Private equity firms often look to sell holdings on the public market in order to realise gains on investments and increase returns to their investors. Crowe Horwath LLP, one of the largest public accounting and consulting firms in the US, provides private equity groups with four recommendations to help them successfully divest of a portfolio company (portco) through an initial public offering (IPO).
"In recent months, we’ve seen an uptick in IPO activity, which is causing many private equity groups to revisit an IPO as a viable exit strategy for some of their holdings," says Tony Klaich, a partner in the Private Equity practice within Crowe’s Risk Consulting Group. "It’s the private equity group’s responsibility to prepare the portco by upgrading its personnel’s skills, hiring more experienced professionals, seeking outside assistance or taking other steps necessary to ensure compliance."
Klaich explains that public companies face numerous requirements regarding corporate governance and internal control over financial reporting (ICFR) that private companies typically aren’t prepared for, including regulatory requirements under the Sarbanes-Oxley Act (SOX), particularly Section 404. "Private equity groups should expect their portfolio management teams to establish corporate governance and compliance programs well before launching their IPO," he adds.
According to Klaich, private equity groups should address the following issues before taking a portco public.
Enhance corporate governance. Private equity groups should assess a portco’s corporate governance processes. According to Klaich, benefits of good corporate governance include better risk management, reassured stakeholders and reduced cost of capital, so establishing a strong corporate governance program can help the company attract new investors when the IPO is launched.
Increase tone-at-the-top and entity-level activities. Private equity groups should check to make sure an ethical tone at the top that trickles down to all levels of employees is incorporated into the portco’s management assessment efforts.
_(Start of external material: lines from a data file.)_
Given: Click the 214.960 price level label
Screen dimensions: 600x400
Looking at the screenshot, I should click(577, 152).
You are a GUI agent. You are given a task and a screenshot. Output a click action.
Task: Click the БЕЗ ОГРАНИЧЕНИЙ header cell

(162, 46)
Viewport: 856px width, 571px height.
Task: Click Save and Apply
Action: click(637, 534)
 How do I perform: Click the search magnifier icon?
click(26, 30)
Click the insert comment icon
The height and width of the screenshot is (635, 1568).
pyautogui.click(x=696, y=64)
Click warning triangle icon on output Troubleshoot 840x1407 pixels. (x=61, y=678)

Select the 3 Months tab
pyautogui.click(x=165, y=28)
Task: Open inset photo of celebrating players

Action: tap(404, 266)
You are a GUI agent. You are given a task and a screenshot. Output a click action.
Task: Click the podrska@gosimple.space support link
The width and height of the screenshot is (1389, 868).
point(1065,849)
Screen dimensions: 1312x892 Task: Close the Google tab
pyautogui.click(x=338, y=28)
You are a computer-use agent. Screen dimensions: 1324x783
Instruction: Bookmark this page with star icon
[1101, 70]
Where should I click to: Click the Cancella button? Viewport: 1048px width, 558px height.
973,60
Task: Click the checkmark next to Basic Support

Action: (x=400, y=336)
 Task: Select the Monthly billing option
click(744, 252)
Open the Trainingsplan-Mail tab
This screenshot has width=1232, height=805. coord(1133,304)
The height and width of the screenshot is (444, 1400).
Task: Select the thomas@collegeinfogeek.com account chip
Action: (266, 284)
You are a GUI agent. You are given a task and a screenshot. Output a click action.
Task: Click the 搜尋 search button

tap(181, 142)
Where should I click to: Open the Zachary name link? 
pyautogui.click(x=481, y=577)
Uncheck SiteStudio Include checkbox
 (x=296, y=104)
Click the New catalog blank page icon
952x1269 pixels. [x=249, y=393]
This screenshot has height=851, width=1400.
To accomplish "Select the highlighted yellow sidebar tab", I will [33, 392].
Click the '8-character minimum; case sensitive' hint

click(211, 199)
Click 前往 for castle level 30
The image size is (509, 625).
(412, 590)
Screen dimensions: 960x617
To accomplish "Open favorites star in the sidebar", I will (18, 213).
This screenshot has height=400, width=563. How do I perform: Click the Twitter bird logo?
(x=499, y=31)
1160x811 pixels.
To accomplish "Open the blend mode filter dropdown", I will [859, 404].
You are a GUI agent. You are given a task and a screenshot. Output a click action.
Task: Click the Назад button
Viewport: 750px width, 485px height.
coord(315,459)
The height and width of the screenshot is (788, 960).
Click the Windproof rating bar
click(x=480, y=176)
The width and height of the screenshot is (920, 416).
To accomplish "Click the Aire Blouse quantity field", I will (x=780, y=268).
Provide accurate financial reporting. Private equity groups assume reputational and other risks if their portcos do not have sound internal controls over financial reporting prior to going public. Weak ICFR increases the likelihood of inaccurate data being included in a company’s financial statements and disclosures that are included in the registration statement. If questions arise about the accuracy of financial statements and disclosures, this can cause problems with the Securities and Exchange Commission (SEC). SEC issues can impact the market’s interest and the demand for shares, thus impacting the amount of capital to be raised.
Address Sarbanes-Oxley compliance requirements. According to Klaich, for most portcos, a SOX 404 compliance program should begin at least 18 months before compliance is required. Compliance will be required upon issuance of the company’s second 10-K, a required financial document, so working backwards from the due date is important. Private equity groups should expect their management teams to complete a scoping exercise and risk assessment early on to identify, evaluate and prioritise the company’s vulnerabilities. According to Klaich, the most problematic areas in recent years have been related to revenue recognition, tax, information technology, general controls, stock-based compensation, segregation of duties and judgments and estimates, such as inventory and accounts receivable reserves.